__EXERCISE INSTRUCTIONS__
Repeat exactly the opening lines of the records, ending with the line that contains "Given: Toggle the".

__MATERIAL FOR THE TASK__
────────────────────────────────────────

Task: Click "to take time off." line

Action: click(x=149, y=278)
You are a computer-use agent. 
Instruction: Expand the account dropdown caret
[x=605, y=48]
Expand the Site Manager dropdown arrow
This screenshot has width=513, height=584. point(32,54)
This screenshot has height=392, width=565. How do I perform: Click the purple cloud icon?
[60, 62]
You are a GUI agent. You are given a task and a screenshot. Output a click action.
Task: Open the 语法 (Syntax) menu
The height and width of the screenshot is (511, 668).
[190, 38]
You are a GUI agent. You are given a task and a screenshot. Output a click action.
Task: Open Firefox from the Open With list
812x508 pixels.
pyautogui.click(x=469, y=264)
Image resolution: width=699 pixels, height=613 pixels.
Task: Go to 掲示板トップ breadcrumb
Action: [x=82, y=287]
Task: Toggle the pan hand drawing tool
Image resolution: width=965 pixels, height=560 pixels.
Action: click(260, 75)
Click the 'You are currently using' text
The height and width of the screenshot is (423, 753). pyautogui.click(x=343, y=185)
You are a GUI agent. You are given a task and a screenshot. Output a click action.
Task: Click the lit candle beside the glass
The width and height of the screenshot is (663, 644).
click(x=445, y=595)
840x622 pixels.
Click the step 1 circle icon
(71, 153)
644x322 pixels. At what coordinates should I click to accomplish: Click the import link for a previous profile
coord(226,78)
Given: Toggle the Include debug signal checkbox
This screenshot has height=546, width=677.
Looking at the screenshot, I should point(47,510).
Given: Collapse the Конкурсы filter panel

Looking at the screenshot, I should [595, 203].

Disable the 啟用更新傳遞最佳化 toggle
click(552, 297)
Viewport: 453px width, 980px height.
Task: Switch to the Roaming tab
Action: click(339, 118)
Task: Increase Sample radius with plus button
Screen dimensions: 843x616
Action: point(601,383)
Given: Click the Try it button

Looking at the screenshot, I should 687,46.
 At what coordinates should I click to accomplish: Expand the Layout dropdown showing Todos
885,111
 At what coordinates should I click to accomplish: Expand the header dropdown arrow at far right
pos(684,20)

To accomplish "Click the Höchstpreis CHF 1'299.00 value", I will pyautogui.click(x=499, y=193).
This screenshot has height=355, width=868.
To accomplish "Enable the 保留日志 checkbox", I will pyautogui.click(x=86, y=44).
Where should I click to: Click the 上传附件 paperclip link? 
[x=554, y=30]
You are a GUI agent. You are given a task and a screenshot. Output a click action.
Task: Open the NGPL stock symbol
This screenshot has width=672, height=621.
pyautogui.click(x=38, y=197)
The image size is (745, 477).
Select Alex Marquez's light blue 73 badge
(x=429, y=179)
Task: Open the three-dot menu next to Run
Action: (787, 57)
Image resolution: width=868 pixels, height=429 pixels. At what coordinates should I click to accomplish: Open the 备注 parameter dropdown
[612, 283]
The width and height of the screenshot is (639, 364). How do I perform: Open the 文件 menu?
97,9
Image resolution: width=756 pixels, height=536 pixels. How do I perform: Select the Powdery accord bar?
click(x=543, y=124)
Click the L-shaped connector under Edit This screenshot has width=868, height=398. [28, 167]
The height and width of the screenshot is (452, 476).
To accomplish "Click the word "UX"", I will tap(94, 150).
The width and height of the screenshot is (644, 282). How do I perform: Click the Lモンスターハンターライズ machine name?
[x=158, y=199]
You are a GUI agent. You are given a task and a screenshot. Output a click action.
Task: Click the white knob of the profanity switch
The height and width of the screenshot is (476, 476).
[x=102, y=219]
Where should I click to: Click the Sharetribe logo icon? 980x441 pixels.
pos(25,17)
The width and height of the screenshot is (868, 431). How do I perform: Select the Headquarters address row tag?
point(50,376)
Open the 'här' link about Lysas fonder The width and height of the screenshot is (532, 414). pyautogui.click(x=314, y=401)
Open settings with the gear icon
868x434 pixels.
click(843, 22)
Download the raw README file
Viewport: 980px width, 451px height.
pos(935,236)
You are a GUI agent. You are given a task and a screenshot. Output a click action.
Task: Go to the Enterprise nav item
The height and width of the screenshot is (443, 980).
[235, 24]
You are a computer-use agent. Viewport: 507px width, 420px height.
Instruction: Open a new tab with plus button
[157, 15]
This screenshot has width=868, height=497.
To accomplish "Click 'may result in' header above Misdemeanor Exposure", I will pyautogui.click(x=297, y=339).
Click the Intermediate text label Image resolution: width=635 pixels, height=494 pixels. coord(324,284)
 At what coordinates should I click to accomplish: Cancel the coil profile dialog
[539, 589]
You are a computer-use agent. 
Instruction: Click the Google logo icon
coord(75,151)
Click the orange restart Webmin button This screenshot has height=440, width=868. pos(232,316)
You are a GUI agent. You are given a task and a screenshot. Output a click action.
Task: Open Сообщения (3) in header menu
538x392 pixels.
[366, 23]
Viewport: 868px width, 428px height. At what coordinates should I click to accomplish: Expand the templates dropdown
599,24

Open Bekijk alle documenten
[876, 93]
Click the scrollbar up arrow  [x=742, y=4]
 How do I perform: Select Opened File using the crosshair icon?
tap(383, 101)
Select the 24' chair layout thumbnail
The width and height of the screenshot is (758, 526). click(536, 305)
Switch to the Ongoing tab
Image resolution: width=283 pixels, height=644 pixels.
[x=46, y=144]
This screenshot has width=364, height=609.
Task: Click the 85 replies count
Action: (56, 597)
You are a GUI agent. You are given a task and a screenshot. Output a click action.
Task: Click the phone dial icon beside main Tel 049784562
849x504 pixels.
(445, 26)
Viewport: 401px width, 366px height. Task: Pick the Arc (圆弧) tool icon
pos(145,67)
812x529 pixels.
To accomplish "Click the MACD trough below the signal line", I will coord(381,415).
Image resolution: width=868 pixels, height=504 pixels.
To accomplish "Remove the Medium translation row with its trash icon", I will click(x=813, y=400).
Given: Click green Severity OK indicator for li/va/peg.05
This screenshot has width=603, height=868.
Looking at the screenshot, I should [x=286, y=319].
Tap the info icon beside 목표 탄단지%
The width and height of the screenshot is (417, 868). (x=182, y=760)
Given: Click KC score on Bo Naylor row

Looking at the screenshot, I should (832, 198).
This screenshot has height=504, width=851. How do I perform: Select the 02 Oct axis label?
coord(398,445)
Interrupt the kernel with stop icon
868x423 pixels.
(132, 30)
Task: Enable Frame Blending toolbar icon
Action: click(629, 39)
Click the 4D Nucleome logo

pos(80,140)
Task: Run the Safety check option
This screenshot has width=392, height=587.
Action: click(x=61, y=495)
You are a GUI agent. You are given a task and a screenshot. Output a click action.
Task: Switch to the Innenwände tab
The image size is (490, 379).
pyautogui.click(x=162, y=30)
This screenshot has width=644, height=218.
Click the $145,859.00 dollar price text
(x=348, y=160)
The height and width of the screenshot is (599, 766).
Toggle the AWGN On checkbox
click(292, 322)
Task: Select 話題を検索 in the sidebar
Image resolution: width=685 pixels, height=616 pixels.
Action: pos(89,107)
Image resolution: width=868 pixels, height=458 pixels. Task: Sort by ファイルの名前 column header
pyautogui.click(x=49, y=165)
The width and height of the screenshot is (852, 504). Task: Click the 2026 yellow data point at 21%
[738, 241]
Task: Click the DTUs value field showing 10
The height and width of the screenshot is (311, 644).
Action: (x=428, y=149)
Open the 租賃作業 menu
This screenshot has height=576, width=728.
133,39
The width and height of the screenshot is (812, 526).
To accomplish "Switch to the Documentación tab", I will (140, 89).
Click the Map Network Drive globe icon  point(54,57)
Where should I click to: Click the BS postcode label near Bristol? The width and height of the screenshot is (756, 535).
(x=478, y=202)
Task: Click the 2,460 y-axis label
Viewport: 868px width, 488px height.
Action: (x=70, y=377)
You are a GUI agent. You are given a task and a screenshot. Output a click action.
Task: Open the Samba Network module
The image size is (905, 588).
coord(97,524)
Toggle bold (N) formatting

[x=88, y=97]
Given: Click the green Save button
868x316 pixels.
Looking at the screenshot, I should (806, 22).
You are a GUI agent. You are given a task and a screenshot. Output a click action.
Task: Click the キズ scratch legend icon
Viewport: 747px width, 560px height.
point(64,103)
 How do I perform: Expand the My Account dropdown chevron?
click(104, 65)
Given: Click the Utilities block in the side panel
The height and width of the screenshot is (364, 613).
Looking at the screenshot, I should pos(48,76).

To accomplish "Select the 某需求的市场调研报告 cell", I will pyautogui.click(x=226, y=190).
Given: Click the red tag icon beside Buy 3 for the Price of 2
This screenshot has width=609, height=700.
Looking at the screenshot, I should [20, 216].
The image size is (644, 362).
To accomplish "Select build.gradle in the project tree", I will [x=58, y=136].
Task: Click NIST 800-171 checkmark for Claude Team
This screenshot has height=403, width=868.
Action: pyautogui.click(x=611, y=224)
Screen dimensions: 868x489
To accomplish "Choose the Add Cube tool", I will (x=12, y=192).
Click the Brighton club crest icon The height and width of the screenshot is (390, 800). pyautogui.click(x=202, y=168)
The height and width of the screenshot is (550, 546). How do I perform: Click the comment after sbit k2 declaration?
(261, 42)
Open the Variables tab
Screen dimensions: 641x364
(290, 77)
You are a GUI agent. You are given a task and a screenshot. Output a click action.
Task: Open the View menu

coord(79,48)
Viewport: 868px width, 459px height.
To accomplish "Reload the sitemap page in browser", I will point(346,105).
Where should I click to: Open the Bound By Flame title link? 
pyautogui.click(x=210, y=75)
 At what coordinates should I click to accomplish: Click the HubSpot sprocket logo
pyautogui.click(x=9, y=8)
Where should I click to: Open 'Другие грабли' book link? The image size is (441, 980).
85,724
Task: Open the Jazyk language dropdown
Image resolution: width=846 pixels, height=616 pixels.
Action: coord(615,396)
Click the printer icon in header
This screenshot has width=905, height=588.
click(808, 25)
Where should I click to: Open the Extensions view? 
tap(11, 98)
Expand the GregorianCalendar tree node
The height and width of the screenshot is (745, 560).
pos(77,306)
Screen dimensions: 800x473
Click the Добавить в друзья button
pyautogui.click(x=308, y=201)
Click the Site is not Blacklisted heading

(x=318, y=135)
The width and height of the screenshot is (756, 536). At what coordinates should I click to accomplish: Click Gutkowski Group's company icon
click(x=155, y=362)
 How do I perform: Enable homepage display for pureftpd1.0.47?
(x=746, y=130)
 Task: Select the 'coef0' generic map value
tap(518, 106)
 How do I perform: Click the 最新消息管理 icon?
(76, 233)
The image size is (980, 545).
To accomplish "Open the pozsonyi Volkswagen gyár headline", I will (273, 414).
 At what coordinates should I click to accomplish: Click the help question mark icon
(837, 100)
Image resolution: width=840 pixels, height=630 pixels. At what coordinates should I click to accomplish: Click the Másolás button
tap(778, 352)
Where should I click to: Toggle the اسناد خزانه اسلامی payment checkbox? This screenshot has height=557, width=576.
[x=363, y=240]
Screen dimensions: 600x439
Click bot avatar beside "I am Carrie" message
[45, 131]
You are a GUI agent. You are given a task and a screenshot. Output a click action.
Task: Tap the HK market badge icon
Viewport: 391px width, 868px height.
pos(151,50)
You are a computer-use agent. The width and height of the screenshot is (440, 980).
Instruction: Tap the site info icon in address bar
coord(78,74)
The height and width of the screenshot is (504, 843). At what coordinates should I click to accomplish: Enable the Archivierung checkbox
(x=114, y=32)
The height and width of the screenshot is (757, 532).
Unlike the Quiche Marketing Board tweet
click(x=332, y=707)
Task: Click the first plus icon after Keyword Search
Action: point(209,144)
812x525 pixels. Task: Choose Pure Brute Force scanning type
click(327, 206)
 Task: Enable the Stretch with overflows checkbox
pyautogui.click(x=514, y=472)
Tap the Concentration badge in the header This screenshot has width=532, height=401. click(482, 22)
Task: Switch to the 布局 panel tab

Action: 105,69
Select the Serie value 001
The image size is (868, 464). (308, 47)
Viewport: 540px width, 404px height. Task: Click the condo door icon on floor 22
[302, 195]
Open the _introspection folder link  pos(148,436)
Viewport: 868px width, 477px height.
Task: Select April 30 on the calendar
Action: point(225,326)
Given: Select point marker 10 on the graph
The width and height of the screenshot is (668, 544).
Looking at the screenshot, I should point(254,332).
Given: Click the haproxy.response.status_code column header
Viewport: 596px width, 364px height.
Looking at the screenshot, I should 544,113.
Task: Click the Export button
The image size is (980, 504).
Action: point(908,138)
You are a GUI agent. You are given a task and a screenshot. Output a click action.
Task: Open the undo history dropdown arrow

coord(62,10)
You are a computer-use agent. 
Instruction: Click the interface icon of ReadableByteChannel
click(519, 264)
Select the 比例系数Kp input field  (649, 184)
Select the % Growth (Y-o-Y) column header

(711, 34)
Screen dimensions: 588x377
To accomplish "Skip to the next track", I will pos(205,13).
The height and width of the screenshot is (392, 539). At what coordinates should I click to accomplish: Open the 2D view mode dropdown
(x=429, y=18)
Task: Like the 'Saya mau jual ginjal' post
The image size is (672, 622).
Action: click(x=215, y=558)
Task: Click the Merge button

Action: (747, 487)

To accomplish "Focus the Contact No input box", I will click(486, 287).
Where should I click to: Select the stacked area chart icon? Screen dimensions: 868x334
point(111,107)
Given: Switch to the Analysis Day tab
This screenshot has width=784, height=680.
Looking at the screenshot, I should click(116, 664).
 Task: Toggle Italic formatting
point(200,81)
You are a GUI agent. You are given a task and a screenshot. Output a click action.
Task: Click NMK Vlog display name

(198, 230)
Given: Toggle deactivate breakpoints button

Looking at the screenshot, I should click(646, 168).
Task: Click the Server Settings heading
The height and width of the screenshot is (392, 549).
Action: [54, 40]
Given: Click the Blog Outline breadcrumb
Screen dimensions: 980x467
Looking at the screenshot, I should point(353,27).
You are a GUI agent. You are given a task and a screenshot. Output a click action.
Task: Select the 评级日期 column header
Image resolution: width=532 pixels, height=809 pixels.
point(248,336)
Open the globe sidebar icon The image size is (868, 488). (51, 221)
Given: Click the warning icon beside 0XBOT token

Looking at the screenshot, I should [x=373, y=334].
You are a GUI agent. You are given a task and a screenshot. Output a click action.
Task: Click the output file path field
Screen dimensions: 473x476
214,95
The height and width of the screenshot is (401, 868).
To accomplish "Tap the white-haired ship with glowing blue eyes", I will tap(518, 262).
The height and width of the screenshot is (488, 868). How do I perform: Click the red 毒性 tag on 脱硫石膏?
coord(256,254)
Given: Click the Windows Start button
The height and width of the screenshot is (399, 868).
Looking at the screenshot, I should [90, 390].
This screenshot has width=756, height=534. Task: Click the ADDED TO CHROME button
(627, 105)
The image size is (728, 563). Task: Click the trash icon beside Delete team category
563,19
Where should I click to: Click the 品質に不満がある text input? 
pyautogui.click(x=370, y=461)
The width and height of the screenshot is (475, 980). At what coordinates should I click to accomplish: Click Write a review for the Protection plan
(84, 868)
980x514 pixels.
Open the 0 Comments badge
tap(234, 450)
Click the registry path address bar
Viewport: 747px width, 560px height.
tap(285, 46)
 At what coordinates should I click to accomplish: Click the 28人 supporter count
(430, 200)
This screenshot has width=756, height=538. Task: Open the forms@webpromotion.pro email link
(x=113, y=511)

────────────────────────────────────────

__YOUR RESPONSE__
Task: Click "to take time off." line

Action: click(x=149, y=278)
You are a computer-use agent. 
Instruction: Expand the account dropdown caret
[x=605, y=48]
Expand the Site Manager dropdown arrow
This screenshot has width=513, height=584. point(32,54)
This screenshot has height=392, width=565. How do I perform: Click the purple cloud icon?
[60, 62]
You are a GUI agent. You are given a task and a screenshot. Output a click action.
Task: Open the 语法 (Syntax) menu
The height and width of the screenshot is (511, 668).
[190, 38]
You are a GUI agent. You are given a task and a screenshot. Output a click action.
Task: Open Firefox from the Open With list
812x508 pixels.
pyautogui.click(x=469, y=264)
Image resolution: width=699 pixels, height=613 pixels.
Task: Go to 掲示板トップ breadcrumb
Action: [x=82, y=287]
Task: Toggle the pan hand drawing tool
Image resolution: width=965 pixels, height=560 pixels.
Action: click(260, 75)
Click the 'You are currently using' text
The height and width of the screenshot is (423, 753). pyautogui.click(x=343, y=185)
You are a GUI agent. You are given a task and a screenshot. Output a click action.
Task: Click the lit candle beside the glass
The width and height of the screenshot is (663, 644).
click(x=445, y=595)
840x622 pixels.
Click the step 1 circle icon
(71, 153)
644x322 pixels. At what coordinates should I click to accomplish: Click the import link for a previous profile
coord(226,78)
Given: Toggle the Include debug signal checkbox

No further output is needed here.